そうしてエントランスに近づいてきた時だった。
「あの」
そっと歩み寄って来たのは、学院の召使いの女性だった。
やや生活に疲れた感じの、私よりずっと年上の女性だ。
「こちらお預かりしておりました、レーディン伯爵令嬢様にと」
差し出された白い封筒を、私は受け取る。
くるりと裏を見れば、ラース様の名前が書かれていた。走り書きのような急いだ文字で。
「ラース様が……?」
中身を見ると、学院の蓮池で待ち合わせたいと書かれている。そこで話があるらしいが。
この後、公爵家で顔を合わせた時にでも話せばいいのに……。
明らかにラース様とは思えない内容に、私は首をかしげる。
「どうなさいました?」
ブレンダ嬢が聞いてくれたので、私は手紙をそのまま見せた。彼女もラース様の文字は何度となく目にしているはずだから、本人のものなのか鑑定してほしいと考えてのことだ。

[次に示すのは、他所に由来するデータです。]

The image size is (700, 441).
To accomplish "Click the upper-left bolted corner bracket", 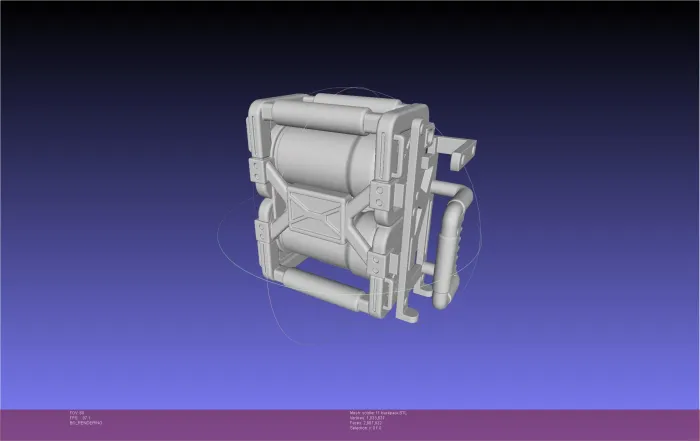I will 256,171.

「ラース様の文字に似ていなくもないですけれど……。学院内で急いで書くというのも、おかしな話ですわね」
それから彼女はふふ、と笑う。
「私と一緒に、行ってみましょうか、リネア様。ついでに何か掴めるかもしれませんし」
その時、ブレンダ嬢が悪い笑みを浮かべてみせた。
断る理由もなく、私はブレンダ嬢と二人で手紙で指定されている場所へ行くことにした。二人のブレンダ嬢の友人達には、万が一を考えて帰ってもらっている。
この手紙を『作った』人間の身分が、もし高い人だったなら……ちょっと面倒だからだ。
(私やブレンダ嬢なら、ラース様をすぐに頼るという方法があるけれど、彼女達は直接ラース様と交流があるわけではないから)
彼女達の身の安全のためにも、こうするしかない。
そうして学院の蓮池へやってきた。
そこは、学院の建物を望む広い庭の一画だ。
けれど池の周囲は丈高い木などがあり、周囲からは少し切り取られたように感じる。
誰がいるのかは、近づかないとよくわからないのだが。
「ああ……予想の一つ目が当たったようですね」
ブレンダ嬢がつぶやく。
見えたのは白金の髪を巻いた令嬢と、そのいつもの取り巻きの人々。
エレナ・オーグレン公爵令嬢とその一味だ。